**Action item:**
Exact wording is needed for every line from the one holding "Where should I" to the end of the records below; write those lines out and omit the pictures.

**Dataset records:**
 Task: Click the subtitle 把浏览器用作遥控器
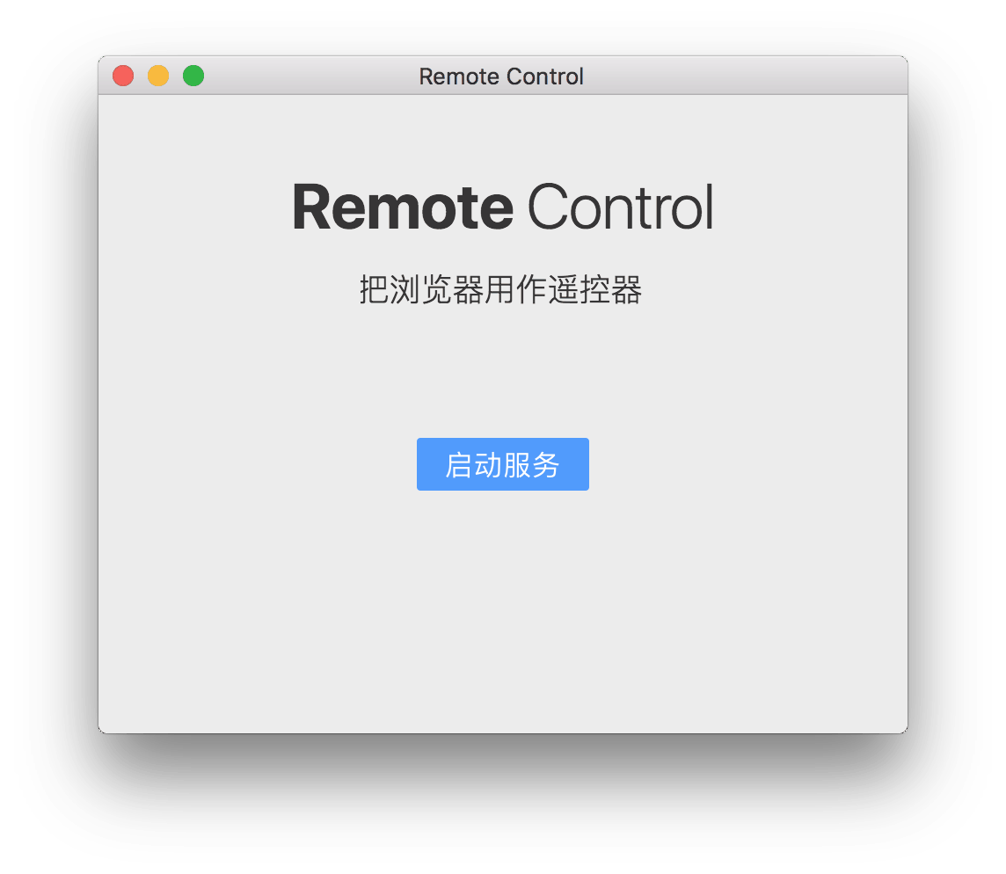click(x=500, y=289)

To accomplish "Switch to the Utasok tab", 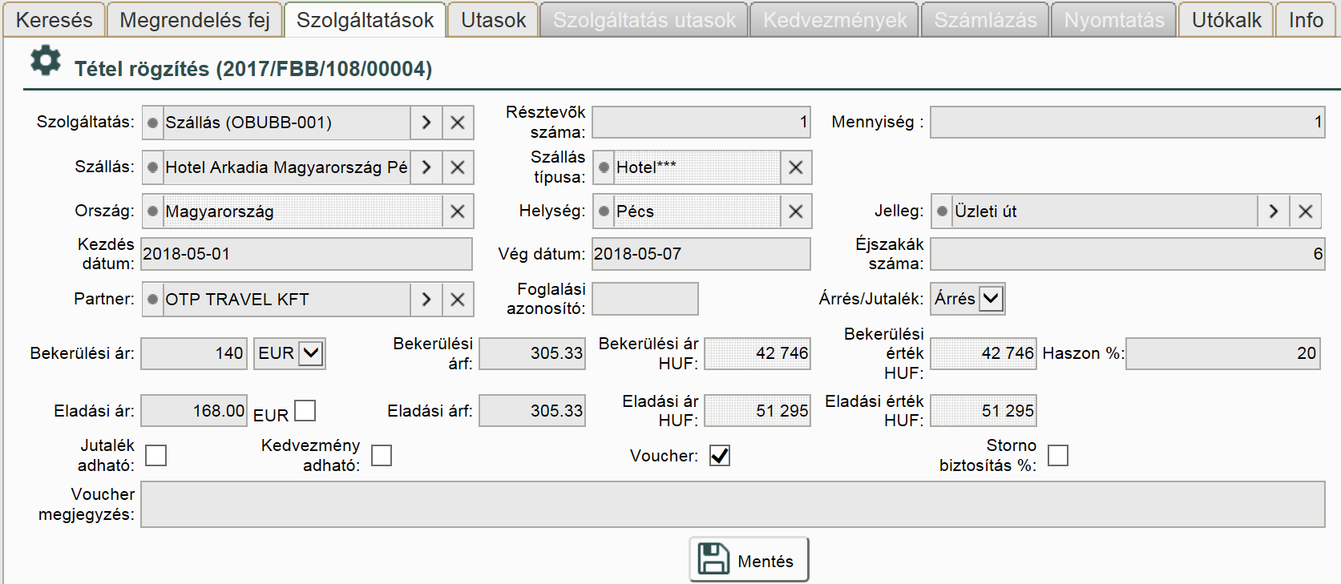I will (x=493, y=20).
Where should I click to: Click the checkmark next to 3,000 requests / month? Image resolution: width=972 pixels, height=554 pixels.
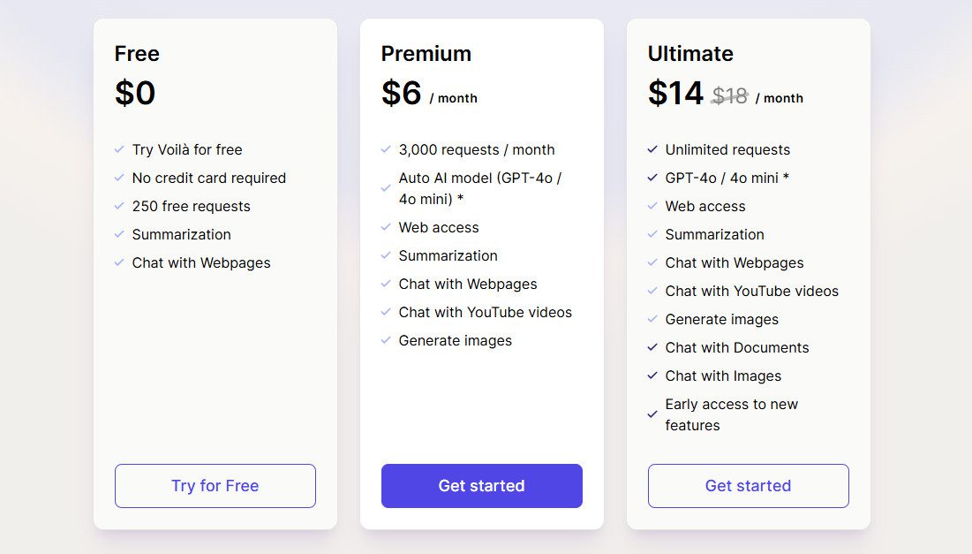click(385, 149)
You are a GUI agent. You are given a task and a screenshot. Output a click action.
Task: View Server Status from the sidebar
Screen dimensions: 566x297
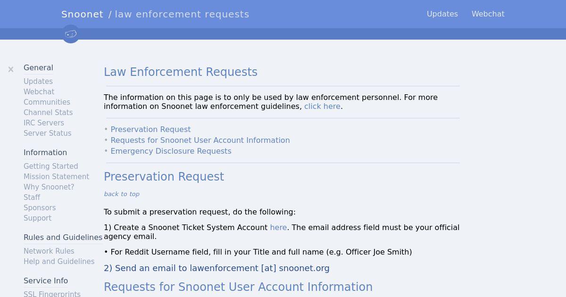48,133
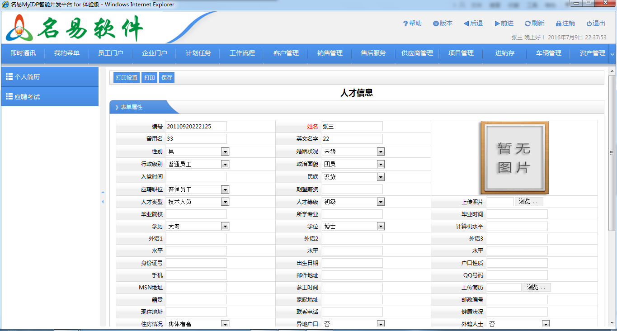Expand the navigation bar overflow chevron

612,54
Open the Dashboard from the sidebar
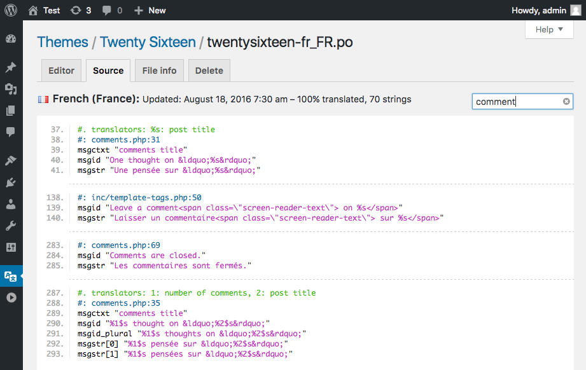The width and height of the screenshot is (586, 370). click(x=10, y=39)
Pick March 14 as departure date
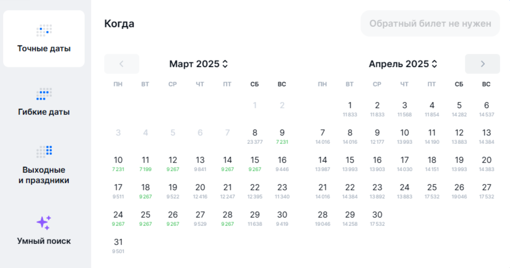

**Result of the exercise:**
Where should I click to: Click the checkmark next to 3,000 requests / month? Image resolution: width=972 pixels, height=554 pixels.
click(385, 149)
You are a GUI agent. You are given a task and a screenshot. Output a click action.
Task: View Server Status from the sidebar
Screen dimensions: 566x297
48,133
Expand the navigation bar overflow chevron

612,54
Open the Dashboard from the sidebar
The width and height of the screenshot is (586, 370). click(x=10, y=39)
Pick March 14 as departure date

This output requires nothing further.